Más allá de esos resplandores, está lo que realmente importa, el talento. Claro que no siempre se toma en cuenta el nivel de rendimiento de un elenco, pero cuando el espectador repara en esos signos de calidad puede tener un disfrute que no se saborea todos los días. Uno de esos placeres lo depara una película argentina estrenada hace dos días en Montevideo. Se llama El secreto de sus ojos y no sólo tiene a Ricardo Darín como estupendo protagonista de su intriga de crímenes, sino que en papeles secundarios dispone de una serie de actrices y actores (Soledad Villamil, Pablo Rago, sobre todo Guillermo Francella) que entregan una demostración de naturalidad y un promedio de convicción capaces de seducir a cualquiera. Parece bueno reconocerlo, porque la crítica de cine consiste en sacarse el sombrero ante el talento cada vez que se hace presente.
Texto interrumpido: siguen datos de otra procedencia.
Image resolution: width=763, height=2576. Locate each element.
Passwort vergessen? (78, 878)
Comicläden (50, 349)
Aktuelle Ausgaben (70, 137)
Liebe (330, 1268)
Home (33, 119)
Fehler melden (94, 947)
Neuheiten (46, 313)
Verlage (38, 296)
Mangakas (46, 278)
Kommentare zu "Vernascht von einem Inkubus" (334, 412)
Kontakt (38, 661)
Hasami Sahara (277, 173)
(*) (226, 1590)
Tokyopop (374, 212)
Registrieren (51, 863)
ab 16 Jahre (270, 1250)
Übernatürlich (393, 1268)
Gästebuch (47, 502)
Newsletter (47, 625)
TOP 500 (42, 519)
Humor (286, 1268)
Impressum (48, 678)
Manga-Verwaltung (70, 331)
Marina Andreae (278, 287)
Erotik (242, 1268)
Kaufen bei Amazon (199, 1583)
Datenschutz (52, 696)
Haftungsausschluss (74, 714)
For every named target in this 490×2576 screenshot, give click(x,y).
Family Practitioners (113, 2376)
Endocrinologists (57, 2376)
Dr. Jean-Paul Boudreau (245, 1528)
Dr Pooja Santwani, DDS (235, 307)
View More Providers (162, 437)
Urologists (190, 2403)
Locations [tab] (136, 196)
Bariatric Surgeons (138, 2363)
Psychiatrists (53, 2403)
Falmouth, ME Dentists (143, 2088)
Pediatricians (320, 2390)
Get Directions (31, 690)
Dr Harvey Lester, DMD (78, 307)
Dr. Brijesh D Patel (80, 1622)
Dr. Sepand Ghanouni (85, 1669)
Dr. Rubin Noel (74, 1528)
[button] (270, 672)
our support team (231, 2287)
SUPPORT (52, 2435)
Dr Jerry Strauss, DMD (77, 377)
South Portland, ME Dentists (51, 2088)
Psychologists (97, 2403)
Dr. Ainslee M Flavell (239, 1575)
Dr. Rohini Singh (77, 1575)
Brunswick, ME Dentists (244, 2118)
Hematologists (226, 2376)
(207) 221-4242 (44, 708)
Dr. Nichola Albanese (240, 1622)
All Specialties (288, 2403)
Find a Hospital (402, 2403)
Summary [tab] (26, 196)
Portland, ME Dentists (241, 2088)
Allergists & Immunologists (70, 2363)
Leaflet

El caso de Francella es ejemplar. El comediante se ha hecho famoso en labores de televisión no siempre estimables, y ha ensanchado su carrera con temporadas teatrales casi siempre en el terreno cómico. Pero en este caso compone con inteligencia un personaje lateral y creíble, un dipsómano que aconseja al protagonista sobre el entretelón de un asesinato y tiene un par de momentos de notable disfrute. Vale la pena paladear a esos actores mientras el relato avanza sobre el empecinamiento de un funcionario judicial para llegar al fondo de un caso penal nada sencillo.